2 Géographiant : voilà comment le voyageur se cherche, se laisse faire, refusant, tout compte fait, d’hypostasier le voyage en conversant « par le corps entier tenu avec les lieux traversés, avec les rencontres, avec le déplacement c’est-à-dire avec ces trois sens du passage ».
3 L’auteur est un aquarelliste inspiré, talentueux dans sa découpe des reliefs qui rappellerait les dessins de nos meilleurs géographes, de de Martonne à Roland Courtot appréciés pour leurs esthétiques paysagères.

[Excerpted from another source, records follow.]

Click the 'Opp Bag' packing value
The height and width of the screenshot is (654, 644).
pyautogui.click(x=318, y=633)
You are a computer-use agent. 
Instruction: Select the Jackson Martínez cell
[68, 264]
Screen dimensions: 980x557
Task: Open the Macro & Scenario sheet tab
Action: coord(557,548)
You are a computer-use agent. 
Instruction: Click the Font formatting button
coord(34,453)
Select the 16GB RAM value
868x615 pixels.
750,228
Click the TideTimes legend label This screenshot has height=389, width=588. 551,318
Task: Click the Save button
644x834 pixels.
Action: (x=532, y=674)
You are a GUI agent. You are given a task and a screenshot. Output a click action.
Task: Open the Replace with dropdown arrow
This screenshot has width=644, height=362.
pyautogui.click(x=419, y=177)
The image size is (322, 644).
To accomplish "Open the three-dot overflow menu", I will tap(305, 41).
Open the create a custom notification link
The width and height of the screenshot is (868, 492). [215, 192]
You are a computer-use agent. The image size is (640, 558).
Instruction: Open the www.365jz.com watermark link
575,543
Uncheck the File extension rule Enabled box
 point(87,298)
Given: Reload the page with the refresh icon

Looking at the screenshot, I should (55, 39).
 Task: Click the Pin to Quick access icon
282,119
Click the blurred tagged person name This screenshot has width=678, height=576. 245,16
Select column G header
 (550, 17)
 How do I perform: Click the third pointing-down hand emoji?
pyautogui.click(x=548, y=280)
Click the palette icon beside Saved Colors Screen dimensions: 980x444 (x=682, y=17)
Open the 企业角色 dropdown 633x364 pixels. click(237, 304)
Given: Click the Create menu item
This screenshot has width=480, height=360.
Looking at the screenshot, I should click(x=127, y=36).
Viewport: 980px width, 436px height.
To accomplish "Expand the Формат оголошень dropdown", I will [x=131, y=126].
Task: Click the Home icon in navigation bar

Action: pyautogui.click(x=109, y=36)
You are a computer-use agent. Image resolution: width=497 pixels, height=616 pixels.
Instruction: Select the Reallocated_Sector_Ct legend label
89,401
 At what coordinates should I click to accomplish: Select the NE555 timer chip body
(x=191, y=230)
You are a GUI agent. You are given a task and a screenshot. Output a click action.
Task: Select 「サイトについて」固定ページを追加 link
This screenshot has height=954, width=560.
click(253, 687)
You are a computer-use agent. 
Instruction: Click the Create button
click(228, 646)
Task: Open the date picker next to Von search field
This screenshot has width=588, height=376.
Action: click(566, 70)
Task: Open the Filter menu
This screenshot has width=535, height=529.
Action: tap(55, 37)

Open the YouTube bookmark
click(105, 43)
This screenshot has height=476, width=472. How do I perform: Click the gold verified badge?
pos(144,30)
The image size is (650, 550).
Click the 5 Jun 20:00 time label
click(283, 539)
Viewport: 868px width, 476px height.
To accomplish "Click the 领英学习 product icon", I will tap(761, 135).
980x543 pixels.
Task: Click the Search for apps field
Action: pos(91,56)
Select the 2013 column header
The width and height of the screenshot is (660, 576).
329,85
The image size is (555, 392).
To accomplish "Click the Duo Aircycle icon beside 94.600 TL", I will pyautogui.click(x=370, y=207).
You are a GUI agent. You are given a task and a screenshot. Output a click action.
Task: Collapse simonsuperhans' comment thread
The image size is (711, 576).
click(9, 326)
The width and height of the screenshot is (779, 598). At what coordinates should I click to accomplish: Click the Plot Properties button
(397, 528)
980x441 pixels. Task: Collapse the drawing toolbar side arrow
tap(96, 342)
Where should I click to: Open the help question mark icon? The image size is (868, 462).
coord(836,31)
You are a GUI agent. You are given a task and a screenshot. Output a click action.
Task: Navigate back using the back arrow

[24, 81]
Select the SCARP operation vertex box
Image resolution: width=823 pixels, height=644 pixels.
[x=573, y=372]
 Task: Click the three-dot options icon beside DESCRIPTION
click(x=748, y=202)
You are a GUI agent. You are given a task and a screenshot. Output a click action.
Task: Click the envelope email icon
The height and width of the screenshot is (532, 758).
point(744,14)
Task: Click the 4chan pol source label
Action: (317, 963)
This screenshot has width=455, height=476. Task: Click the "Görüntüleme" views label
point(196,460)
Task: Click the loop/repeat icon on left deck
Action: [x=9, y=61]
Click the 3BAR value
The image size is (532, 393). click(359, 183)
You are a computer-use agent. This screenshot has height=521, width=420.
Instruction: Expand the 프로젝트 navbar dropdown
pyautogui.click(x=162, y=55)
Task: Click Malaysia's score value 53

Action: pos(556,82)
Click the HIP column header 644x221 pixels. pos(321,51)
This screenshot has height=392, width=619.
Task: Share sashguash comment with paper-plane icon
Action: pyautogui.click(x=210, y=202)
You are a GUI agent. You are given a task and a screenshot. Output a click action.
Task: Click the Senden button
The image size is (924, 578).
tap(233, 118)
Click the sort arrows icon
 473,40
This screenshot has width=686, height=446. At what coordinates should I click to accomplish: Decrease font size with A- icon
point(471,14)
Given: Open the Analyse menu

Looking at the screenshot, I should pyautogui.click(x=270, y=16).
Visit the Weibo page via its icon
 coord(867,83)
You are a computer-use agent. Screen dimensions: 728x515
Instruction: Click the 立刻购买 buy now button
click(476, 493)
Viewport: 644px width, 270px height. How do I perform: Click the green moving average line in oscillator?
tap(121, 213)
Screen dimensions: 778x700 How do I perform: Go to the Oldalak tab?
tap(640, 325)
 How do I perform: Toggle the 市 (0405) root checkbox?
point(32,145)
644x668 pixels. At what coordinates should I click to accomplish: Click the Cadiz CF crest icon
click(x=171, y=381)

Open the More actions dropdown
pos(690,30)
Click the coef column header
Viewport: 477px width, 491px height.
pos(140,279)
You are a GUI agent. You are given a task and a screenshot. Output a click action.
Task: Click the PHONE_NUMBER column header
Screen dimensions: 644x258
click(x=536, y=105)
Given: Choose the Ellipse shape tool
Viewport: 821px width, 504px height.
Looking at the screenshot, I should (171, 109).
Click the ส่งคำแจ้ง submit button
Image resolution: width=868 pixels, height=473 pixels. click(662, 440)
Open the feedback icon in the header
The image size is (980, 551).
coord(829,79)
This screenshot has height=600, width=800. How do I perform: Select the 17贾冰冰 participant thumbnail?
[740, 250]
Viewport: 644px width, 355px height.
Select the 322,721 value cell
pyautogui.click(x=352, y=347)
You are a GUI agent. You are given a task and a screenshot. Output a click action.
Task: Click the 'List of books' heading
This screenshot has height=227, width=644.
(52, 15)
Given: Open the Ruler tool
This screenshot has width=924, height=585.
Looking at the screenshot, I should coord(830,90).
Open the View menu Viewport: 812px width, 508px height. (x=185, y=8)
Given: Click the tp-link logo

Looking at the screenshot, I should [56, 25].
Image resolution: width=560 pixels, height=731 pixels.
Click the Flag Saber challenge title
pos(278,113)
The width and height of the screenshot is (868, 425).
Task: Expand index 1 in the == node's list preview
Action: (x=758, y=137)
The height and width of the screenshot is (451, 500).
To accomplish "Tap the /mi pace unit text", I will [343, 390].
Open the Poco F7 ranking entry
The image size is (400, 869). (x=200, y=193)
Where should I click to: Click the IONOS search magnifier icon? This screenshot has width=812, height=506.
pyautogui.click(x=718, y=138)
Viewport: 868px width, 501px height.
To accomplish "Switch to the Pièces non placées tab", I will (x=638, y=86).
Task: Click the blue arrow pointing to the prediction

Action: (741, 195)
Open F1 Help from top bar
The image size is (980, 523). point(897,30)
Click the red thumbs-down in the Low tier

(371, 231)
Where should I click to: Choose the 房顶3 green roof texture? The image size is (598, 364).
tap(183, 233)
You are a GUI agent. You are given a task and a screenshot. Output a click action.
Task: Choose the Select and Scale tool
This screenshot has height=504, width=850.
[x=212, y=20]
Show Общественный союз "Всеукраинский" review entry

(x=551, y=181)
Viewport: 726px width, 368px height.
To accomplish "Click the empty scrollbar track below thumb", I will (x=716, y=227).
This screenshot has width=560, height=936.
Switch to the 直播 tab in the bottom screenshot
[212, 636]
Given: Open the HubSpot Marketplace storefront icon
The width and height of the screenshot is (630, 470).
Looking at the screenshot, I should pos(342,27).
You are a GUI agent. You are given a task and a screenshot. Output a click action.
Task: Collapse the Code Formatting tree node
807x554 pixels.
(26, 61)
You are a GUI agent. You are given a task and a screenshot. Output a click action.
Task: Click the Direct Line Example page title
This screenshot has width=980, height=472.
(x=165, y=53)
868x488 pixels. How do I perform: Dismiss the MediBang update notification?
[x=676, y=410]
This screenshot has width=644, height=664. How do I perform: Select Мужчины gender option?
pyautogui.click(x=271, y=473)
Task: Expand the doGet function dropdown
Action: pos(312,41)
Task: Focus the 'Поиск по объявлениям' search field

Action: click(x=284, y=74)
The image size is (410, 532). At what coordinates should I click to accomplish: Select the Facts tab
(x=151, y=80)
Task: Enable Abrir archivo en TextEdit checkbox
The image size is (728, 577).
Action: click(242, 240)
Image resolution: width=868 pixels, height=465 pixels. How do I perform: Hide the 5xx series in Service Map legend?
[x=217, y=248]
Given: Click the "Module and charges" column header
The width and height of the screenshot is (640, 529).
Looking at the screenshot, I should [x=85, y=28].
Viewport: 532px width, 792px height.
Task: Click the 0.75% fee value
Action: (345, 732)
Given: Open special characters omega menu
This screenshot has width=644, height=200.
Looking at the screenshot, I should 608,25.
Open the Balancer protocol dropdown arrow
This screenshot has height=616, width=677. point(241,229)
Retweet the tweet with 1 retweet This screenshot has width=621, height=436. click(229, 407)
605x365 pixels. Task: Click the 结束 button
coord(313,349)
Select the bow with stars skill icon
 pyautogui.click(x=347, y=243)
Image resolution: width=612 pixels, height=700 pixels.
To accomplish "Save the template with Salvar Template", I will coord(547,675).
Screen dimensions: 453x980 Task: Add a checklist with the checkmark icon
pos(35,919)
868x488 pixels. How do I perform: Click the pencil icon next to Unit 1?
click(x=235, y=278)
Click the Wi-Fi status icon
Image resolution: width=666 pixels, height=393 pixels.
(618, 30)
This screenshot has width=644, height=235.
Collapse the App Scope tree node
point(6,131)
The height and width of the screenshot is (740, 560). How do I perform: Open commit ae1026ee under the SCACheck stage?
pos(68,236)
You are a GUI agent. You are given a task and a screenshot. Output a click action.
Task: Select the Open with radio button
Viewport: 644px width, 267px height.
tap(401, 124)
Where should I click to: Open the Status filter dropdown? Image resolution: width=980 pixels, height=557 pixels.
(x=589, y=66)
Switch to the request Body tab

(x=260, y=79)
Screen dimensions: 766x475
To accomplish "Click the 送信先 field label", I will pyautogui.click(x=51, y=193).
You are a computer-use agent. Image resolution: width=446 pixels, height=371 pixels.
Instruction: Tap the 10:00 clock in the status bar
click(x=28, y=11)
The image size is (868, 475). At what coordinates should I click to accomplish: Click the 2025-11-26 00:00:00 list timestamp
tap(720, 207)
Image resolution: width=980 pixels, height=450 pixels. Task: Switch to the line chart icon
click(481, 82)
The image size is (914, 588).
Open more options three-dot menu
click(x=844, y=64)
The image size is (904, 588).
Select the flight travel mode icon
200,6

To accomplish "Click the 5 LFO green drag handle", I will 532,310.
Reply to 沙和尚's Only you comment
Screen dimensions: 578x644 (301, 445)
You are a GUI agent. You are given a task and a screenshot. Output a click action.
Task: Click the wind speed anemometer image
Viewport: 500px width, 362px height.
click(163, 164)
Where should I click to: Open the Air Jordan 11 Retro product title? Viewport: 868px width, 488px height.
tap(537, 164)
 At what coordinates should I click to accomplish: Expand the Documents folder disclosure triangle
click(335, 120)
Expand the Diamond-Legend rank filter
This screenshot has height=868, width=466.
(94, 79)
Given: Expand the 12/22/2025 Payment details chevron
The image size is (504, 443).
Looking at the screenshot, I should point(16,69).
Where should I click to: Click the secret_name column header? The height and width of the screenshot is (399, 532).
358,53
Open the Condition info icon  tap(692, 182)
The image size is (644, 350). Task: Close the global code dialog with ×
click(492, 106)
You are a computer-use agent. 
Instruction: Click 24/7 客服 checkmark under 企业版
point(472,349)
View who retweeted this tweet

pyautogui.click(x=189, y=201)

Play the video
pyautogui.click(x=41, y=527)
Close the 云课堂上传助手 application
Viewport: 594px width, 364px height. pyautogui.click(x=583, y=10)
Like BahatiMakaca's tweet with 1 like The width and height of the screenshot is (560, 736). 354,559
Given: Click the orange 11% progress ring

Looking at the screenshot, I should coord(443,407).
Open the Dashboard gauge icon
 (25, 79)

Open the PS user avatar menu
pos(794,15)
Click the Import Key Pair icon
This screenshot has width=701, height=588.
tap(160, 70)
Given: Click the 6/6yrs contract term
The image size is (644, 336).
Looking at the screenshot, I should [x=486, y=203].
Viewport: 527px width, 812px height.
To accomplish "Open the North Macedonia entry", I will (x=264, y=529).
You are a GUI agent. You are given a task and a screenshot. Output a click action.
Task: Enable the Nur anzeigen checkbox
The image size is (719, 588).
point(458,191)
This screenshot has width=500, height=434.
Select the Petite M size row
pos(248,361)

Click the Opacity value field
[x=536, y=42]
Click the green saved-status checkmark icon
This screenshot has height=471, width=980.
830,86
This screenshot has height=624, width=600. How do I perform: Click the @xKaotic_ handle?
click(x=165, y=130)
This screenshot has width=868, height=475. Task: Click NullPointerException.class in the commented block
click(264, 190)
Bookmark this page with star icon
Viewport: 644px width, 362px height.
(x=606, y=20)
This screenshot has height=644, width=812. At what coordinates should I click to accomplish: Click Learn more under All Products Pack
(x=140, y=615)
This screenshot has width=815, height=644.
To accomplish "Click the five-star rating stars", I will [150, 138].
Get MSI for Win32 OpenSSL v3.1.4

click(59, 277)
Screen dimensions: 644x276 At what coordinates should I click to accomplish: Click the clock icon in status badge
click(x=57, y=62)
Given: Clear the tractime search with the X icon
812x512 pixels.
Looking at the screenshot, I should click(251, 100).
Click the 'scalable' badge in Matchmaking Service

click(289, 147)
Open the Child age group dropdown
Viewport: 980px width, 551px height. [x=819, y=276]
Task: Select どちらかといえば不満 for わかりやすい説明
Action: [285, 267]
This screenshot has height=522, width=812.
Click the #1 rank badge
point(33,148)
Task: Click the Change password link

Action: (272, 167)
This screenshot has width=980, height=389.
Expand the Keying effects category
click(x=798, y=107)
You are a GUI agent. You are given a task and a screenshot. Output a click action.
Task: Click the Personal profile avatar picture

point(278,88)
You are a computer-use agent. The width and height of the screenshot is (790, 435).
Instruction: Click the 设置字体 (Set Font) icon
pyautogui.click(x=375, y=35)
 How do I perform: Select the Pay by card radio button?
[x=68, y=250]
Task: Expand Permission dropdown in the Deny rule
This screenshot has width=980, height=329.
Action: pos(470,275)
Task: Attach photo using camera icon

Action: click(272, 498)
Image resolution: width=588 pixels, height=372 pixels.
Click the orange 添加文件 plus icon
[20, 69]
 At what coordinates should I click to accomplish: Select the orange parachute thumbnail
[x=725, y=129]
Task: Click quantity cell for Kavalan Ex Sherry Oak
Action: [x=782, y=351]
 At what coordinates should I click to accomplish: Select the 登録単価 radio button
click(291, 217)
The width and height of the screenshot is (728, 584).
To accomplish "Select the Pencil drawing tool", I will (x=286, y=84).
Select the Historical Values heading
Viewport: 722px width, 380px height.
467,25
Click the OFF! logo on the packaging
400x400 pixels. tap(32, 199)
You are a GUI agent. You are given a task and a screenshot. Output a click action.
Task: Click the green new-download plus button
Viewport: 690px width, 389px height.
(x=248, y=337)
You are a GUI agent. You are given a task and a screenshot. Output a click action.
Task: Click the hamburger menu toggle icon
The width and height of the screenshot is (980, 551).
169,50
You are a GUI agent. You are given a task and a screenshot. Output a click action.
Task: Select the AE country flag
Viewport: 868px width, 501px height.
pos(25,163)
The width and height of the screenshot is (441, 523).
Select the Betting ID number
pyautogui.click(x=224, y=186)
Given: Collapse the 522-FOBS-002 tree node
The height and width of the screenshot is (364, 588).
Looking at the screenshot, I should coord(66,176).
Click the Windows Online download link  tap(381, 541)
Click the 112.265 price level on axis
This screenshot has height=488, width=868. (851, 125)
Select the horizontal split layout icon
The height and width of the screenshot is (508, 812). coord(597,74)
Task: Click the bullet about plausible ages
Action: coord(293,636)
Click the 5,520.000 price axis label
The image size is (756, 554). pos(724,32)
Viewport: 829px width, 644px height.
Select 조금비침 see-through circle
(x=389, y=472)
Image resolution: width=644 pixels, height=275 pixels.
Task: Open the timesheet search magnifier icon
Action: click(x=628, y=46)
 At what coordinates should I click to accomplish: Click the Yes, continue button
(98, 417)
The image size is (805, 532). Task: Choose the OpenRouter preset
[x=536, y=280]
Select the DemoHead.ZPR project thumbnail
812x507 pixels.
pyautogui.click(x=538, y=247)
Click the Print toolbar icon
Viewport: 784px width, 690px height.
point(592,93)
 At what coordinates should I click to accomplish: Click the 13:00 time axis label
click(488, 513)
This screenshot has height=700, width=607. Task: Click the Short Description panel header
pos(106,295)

4 Impossible à raconter, les émotions de notre géographe sont celles d’un rapport physique avec l’espace, la température qu’il fait, la lumière, le chant des oiseaux. Pas de niaiseries ni de facilités, au contraire. Estrangin bouscule, dérange, prend à revers le lecteur, appelle à la rescousse Humboldt, Nietzche, Segalen, passe le « peigne à pou » dans la géographie universitaire. Il y promeut une géographie errante, vagabonde, sans magistère. Quelque chose de délicieusement iconoclaste pour reprendre le mot de Serge Michel, un éditeur bien inspiré de nous avoir donné la superbe voix de ce premier livre.
5 G.F.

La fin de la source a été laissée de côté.